3.1 Gemäss Art. 41 Ziff. 1 Abs. 1 StGB kann der Richter den Vollzug der Landesverweisung aufschieben, wenn Vorleben und Charakter des Verurteilten erwarten lassen, er werde dadurch von weiteren Verbrechen oder Vergehen abgehalten.
 
Ob die Landesverweisung bedingt aufgeschoben oder vollzogen werden soll, hängt einzig von der Prognose über das zukünftige Verhalten des Verurteilten in der Schweiz ab. Nicht von Bedeutung ist dabei die Frage, ob die Aussichten der Wiedereingliederung in der Schweiz oder im Heimatland besser sind. Ob der bedingte Vollzug geeignet ist, den Verurteilten von der Begehung weiterer Straftaten abzuhalten, muss aufgrund einer Gesamtwürdigung entschieden werden. In die Beurteilung miteinzubeziehen sind neben den Tatumständen das Vorleben und der Leumund sowie alle weiteren Tatsachen, die gültige Schlüsse auf den Charakter des Täters und die Aussichten seiner Bewährung zulassen. Es ist unzulässig, unter den nach Art. 41 Ziff. 1 StGB zu berücksichtigenden Umständen einzelnen vorrangige Bedeutung beizumessen und andere zu vernachlässigen oder überhaupt ausser Acht zu lassen (BGE 123 IV 107 E. 4a und dortige Hinweise).
--------
> _Aufgabe A_: Schreiben Sie einen Teil des Auszugs ab: Beginnen Sie bei den Worten „3.1 Gemäss Art.“ und hören Sie nach den Worten „oder Vergehen abgehalten.“ auf.
> _Aufgabe B_: Wovon hängt laut dem Auszug einzig ab, ob die Landesverweisung bedingt aufgeschoben oder vollzogen werden soll?
> _Aufgabe C_: Wie lautet dieser Satz aus dem Auszug auf Englisch: „Nicht von Bedeutung ist dabei die Frage, ob die Aussichten der Wiedereingliederung in der Schweiz oder im Heimatland besser sind.“
Die Auflistung hat mit dem Auszug nichts zu tun.

> _Bereitgestellte Angaben_:
--------
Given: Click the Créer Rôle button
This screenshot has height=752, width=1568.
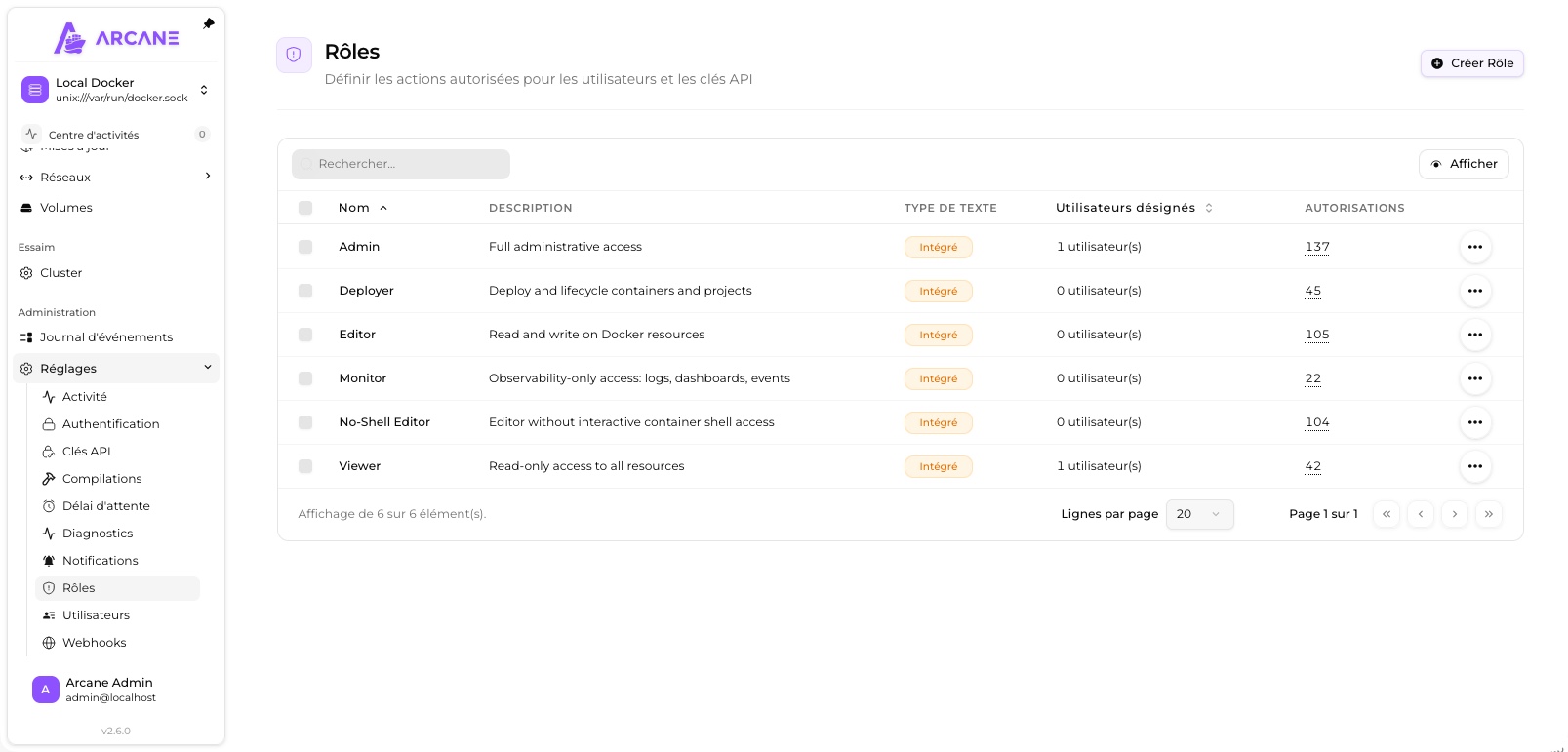Looking at the screenshot, I should tap(1471, 63).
--------
> _Vollständige Antwort A_:
3.1 Gemäss Art. 41 Ziff. 1 Abs. 1 StGB kann der Richter den Vollzug der Landesverweisung aufschieben, wenn Vorleben und Charakter des Verurteilten erwarten lassen, er werde dadurch von weiteren Verbrechen oder Vergehen abgehalten.

> _Vollständige Antwort B_: Von der Prognose über das zukünftige Verhalten des Verurteilten in der Schweiz.

> _Vollständige Antwort C_: The question of whether the prospects of reintegration are better in Switzerland or in the home country is of no significance here.